Это было мучительно, но, по крайней мере, я свободна. Где-то я читала, что азиаты все такие вежливые потому, что одна из их культурных концепций — давать друг другу сохранить лицо. Внутри они могут ненавидеть тебя всеми фибрами, но снаружи позволяют тебе уйти с неуязвленной гордостью.
19
Получается так, что я и в самом деле отправляюсь к матери.
Мама живет в пригороде Филадельфии — если ехать поездом от Бостона, то завтра к обеду можно быть на месте. В поисках адреса приходится порыться в телефоне: в Филадельфии я не была уже много лет, а с мамой мы видимся исключительно на Рождество и День благодарения у Рори. Спонтанность визита обусловлена, скорее всего, приступом уязвимости и потерей лица на семинаре. При этом для меня не секрет, что уже вскоре после встречи (вначале, само собой, целовашки-обнимашки, да «я по тебе соскучилась», да «как ты похорошела») я начну жалеть, что вообще сдуру нагрянула; вся наша банальная трескотня постепенно сменится нудными нотациями и поучениями, из-за которых мы с матерью прежде не раз разругивались, а я в слезах запрыгну в поезд и помчусь обратно в Вашингтон.
Но сейчас я просто хочу побыть с кем-то, кто не пышет ко мне оголтелой ненавистью.
Когда я подъезжаю, мама уже ждет меня на крыльце. Несколько часов назад я позвонила ей с вопросом, можно ли к ней ненадолго заехать. Она согласилась, даже не спросив о причине. Интересно, насколько она осведомлена; видела ли она мое имя, размазанное по всему интернету?

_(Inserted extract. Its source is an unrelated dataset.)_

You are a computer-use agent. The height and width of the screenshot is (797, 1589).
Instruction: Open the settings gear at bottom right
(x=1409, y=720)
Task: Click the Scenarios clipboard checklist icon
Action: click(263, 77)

— Ай, Джуни! — Она заключает меня в объятия, и от одного этого прикосновения мои глаза горят слезами. Меня так давно никто не обнимал. — Лапушка моя, все в порядке?
— Да, конечно. Проводила семинар в Бостоне. Он как раз закончился, я и подумала: а не заскочить ли мне в гости, прежде чем ехать домой?
— Ты знаешь, я всегда тебе рада.
Мама поворачивается, и я следом за ней иду в дом. Как прошел семинар, она даже не интересуется. Эта вопиющая безучастность ко всему, что связано с писательством, всегда меня порядком задевала, но сегодня, наоборот, утешает.
— Смотри под ноги, Джуни. У меня тут, извини, беспорядок.
Дорога на кухню заставлена полупустыми картонными коробками; по кафелю разбросаны скомканные газеты, полотенца.
— Ой, что это тут? — удивляюсь я.
— Да вот, убираю всякий хлам для хранилища… Осторожно, там вазы! Риелтор говорит, без этих бирюлек дом будет смотреться выигрышнее.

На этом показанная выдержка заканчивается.